The problem is not really with the trope, but with the Tropers. We are a bizarre mix of astonishingly perverted and more puritanical than Jack Chick and Andy Schlafly combined, and we imagine that writers are even more perverted while network censors take puritanicity to even greater heights. As a result, we scrutinise everything we watch for anything that, if you squint, and ignore the context, plus add some fanon, and are stoned, might possibly be interpretable as vaguely alluding to sex, and then trumpet the fact that the censors managed to sneak in a blatant and filthy discussion of anal fisting into My Little Pony
, yet also insisting that any genuine discussion of such matters must
have been subversively inserted by the degenerates who actually write it, while refusing to believe that the censors might possibly have seen the episode, noticed the reference, and figured that it was inoffensive and there was no need to delete it.

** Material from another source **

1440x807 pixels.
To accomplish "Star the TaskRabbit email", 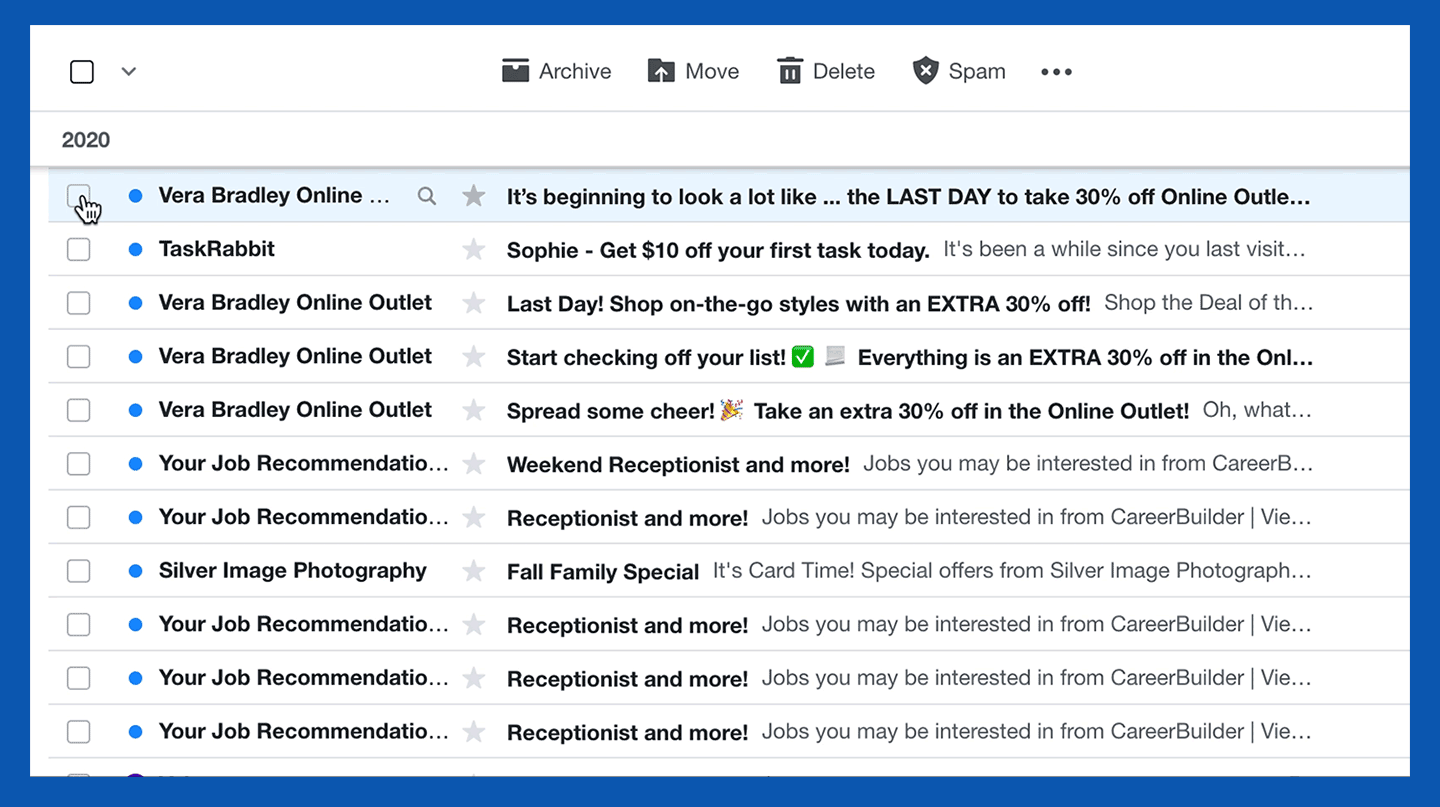I will tap(473, 249).
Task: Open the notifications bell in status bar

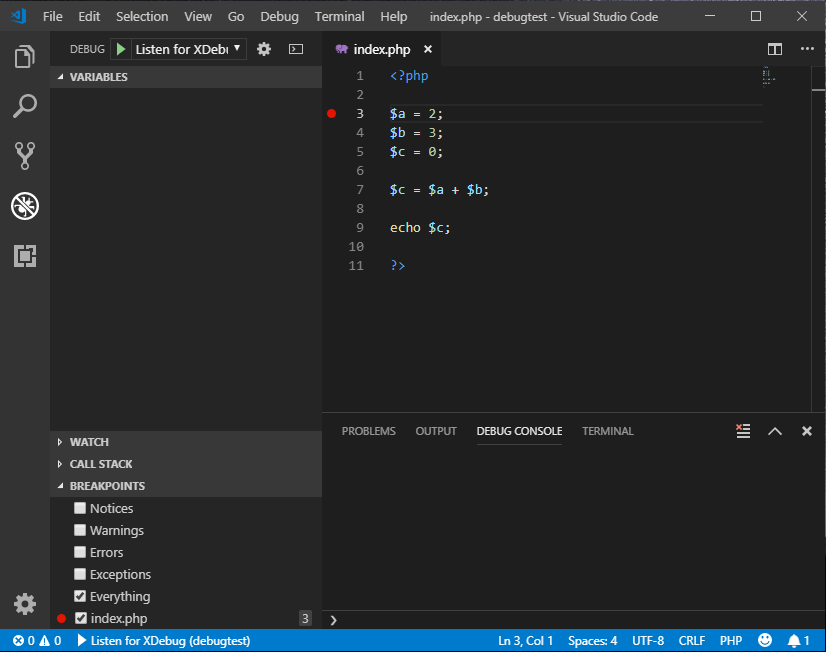Action: 798,640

And you can quote me on that.
Radical suggestion: Restrict examples to cases where the writer actually states that they snuck something in. (Note: "I'm surprised they let us away with that" does not count, as that's a case of the censor being unexpectedly lenient, not of failing to notice something altogether.)
Suggestion 2: Make it a list of methods
that a writer might use to sneak in racy material, such as Foreign Curse Word
and Censor Decoy
Also, regardless of what happens, let's make a rule that anything with an age rating of 15 or higher (or equivalent) is automatically disqualified, as any work with such a rating can more or less talk about anything frankly and openly.
Also also, I don't think that cases where an actor simply has a very sensual method of delivery should count, as seeing sexuality in their performance is the inevitable result of hiring the actor rather than anything the writer might have tried to sneak in.